▶ [SET EXERCISE]:
Arrange the lines below into a Markdown table with the columns No. and Line, numbering each row and omitting blank lines.

▶ [RECORDS PROVIDED]:
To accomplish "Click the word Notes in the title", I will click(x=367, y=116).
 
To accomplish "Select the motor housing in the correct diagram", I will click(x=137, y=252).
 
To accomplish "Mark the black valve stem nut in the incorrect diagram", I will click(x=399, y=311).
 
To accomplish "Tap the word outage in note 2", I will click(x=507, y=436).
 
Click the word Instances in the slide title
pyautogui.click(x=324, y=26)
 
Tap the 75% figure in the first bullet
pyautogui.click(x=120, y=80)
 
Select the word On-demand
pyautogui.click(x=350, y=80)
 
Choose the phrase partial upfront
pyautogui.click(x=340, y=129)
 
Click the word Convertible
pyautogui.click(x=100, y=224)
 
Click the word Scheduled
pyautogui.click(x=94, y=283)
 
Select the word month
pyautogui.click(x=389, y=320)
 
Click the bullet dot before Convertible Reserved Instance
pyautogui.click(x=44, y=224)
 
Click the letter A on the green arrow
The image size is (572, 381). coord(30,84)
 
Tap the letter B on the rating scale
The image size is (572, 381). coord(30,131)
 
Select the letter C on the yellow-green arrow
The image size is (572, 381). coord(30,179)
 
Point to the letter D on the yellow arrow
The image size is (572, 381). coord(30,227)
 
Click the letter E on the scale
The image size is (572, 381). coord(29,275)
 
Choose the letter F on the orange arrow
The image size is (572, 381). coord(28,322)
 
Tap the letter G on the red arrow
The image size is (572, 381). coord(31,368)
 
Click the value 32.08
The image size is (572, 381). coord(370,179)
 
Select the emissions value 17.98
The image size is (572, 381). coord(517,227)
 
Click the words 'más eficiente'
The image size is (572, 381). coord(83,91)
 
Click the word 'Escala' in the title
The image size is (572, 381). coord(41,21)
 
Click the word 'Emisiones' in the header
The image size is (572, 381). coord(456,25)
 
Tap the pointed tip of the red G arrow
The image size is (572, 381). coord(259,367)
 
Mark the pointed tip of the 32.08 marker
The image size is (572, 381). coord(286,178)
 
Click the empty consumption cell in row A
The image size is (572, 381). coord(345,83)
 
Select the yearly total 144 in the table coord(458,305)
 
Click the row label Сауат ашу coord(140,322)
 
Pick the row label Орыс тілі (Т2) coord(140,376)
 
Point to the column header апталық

▶ [WORKED ANSWER]:
| No. | Line |
|---|---|
| 1 | To accomplish "Click the word Notes in the title", I will click(x=367, y=116). |
| 2 | To accomplish "Select the motor housing in the correct diagram", I will click(x=137, y=252). |
| 3 | To accomplish "Mark the black valve stem nut in the incorrect diagram", I will click(x=399, y=311). |
| 4 | To accomplish "Tap the word outage in note 2", I will click(x=507, y=436). |
| 5 | Click the word Instances in the slide title |
| 6 | pyautogui.click(x=324, y=26) |
| 7 | Tap the 75% figure in the first bullet |
| 8 | pyautogui.click(x=120, y=80) |
| 9 | Select the word On-demand |
| 10 | pyautogui.click(x=350, y=80) |
| 11 | Choose the phrase partial upfront |
| 12 | pyautogui.click(x=340, y=129) |
| 13 | Click the word Convertible |
| 14 | pyautogui.click(x=100, y=224) |
| 15 | Click the word Scheduled |
| 16 | pyautogui.click(x=94, y=283) |
| 17 | Select the word month |
| 18 | pyautogui.click(x=389, y=320) |
| 19 | Click the bullet dot before Convertible Reserved Instance |
| 20 | pyautogui.click(x=44, y=224) |
| 21 | Click the letter A on the green arrow |
| 22 | The image size is (572, 381). coord(30,84) |
| 23 | Tap the letter B on the rating scale |
| 24 | The image size is (572, 381). coord(30,131) |
| 25 | Select the letter C on the yellow-green arrow |
| 26 | The image size is (572, 381). coord(30,179) |
| 27 | Point to the letter D on the yellow arrow |
| 28 | The image size is (572, 381). coord(30,227) |
| 29 | Click the letter E on the scale |
| 30 | The image size is (572, 381). coord(29,275) |
| 31 | Choose the letter F on the orange arrow |
| 32 | The image size is (572, 381). coord(28,322) |
| 33 | Tap the letter G on the red arrow |
| 34 | The image size is (572, 381). coord(31,368) |
| 35 | Click the value 32.08 |
| 36 | The image size is (572, 381). coord(370,179) |
| 37 | Select the emissions value 17.98 |
| 38 | The image size is (572, 381). coord(517,227) |
| 39 | Click the words 'más eficiente' |
| 40 | The image size is (572, 381). coord(83,91) |
| 41 | Click the word 'Escala' in the title |
| 42 | The image size is (572, 381). coord(41,21) |
| 43 | Click the word 'Emisiones' in the header |
| 44 | The image size is (572, 381). coord(456,25) |
| 45 | Tap the pointed tip of the red G arrow |
| 46 | The image size is (572, 381). coord(259,367) |
| 47 | Mark the pointed tip of the 32.08 marker |
| 48 | The image size is (572, 381). coord(286,178) |
| 49 | Click the empty consumption cell in row A |
| 50 | The image size is (572, 381). coord(345,83) |
| 51 | Select the yearly total 144 in the table coord(458,305) |
| 52 | Click the row label Сауат ашу coord(140,322) |
| 53 | Pick the row label Орыс тілі (Т2) coord(140,376) |
| 54 | Point to the column header апталық |